Removing Your Medlars From The Tree

Usually, you’ll need to cut your medlars off by clipping the stork just above the star-shaped top where they attach themselves to the tree. Use a sharp pair of pruners to do this.

Handle them gently, as you don’t want them to bruise as this will cause them to turn bad and mold when you’re bletting them.

It’s fine to eat them raw once bletted, just squeeze the bottom of the fruit and the sweet sticky inner will squish out. Discard the pips and skin. The taste is a little like a stewed pear, or apple.

In this article, we’re more interested in turning our medlars into a fruit jam.

This video shows you how to make medlar jam:

Medlar Fruit Jam Recipe

Because of the time of year that medlar fruits ripen, they make a natural choice for a conserve that is eaten during the December holiday celebrations.


  • A heavy-based jam pot, or just a regular heavy-based pot is fine
  • A long-handled wooden spoon
  • A coarse mesh strainer
  • Jam jars or preserving jars
  • Jam funnel or heatproof jug
  • Ladle
  • Metal spoon placed into the freezer

Optional extras

  • Jam covers
  • Lables – to record product name and date it was made


  • 2 ¼ lbs. Bletted medlars
  • 2 lemons
  • 1 ¾ lbs sugar
  • ½ teaspoon ground cinnamon (optional)
  • ½ teaspoon vanilla or vanilla essence (optional)
  • Water to cover the medlars


There are several processes you will need to go through to create your jam.

Process 1. Sterilization

If using jars that have been used before, give them a good wash in hot, soapy water and rinse thoroughly. Don’t forget to wash the lids too.

Put the jars and lids into a large pot and cover them with water.

Bring the pot to a boil and simmer for several minutes to sterilize the jars. Place some metal tongs into the boiling water for the last minute or two.

Using the tongs (remembering that the metal will be very hot) remove one jar at a time from the water. Drain out the liquid inside, and place them on a clean kitchen towel to dry. 

Do the same with the lids.

Alternatively, you can place all of your jam-making items that won’t melt, such as the jars (providing they don’t have any plastic or rubber components) into a hot oven for 5 minutes to sterilize them. 

Once they are done just switch off the oven and the jars and other items will cool while you make your jam. 

Sterilization of jars and equipment is essential to prevent mold and bacteria from colonizing your jam and making it bad to eat. 

Process 2. Preparing Your Medlars

Before the medlars can be used to make jam, you need to prepare them.

  1. Wash the medlars thoroughly and place them into the pot.
  1. Cut the lemons into quarters and place them into your jam pot with the medlars.

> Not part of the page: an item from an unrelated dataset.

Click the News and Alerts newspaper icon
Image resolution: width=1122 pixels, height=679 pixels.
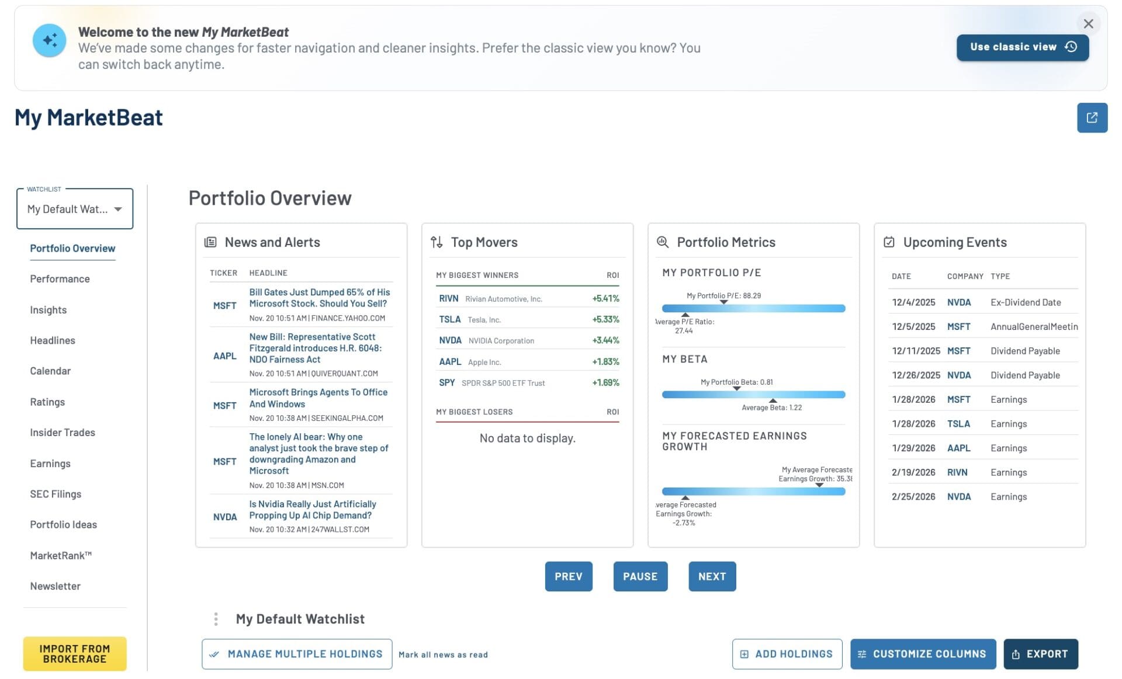pos(210,242)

Now add the water and optional cinnamon.
  1. Bring to a boil and then turn down to a simmer. Cook the medlars until they turn soft and squishy. Stir them regularly to ensure they are not sticking to the bottom of the pan and mash them up with your wooden spoon.
  1. After about 30 to 45 minutes your medlar goo should be very soft and pulpy. Switch off the heat. 
  1. Carefully, use your large mesh strainer and the back of your wooden spoon to strain the fruit. This removes the outer skins and the seeds.
  1. Discard the skin and seeds and return the strained puree back into your jam pot.
  1. Now add the sugar and slowly bring the mixture back up to the boil, then turn it down to a gentle simmer, remembering to stir regularly until the contents of the pot have reduced by around a quarter to a half, depending how thick you like your jam.
  1. Take your metal spoon from the freezer and immediately drizzle some of your jam over the back of it. After a minute push your finger up through the drizzle of jam. It should wrinkle up, if it does, the jam is ready, if not simmer for a little longer and try again.
  1. As soon as the jam is ready, carefully ladle or funnel it into your sterilized jars and seal them, using a towel to hold the jar, while the jam is still really hot. If you are using jam jars with metal lids this will help to activate the vacuum seal. It helps if the jars are still warm too.


Medlar jam makes a wonderful seasonal gift. It can be used to accompany meat and vegetables, or as a topping for toast or croissants or my favorite with some mature cheddar cheese and cut rounds of fresh, crusty French style baguette.

Medlars are an easy fruit tree to grow and are good if your yard is not particularly large.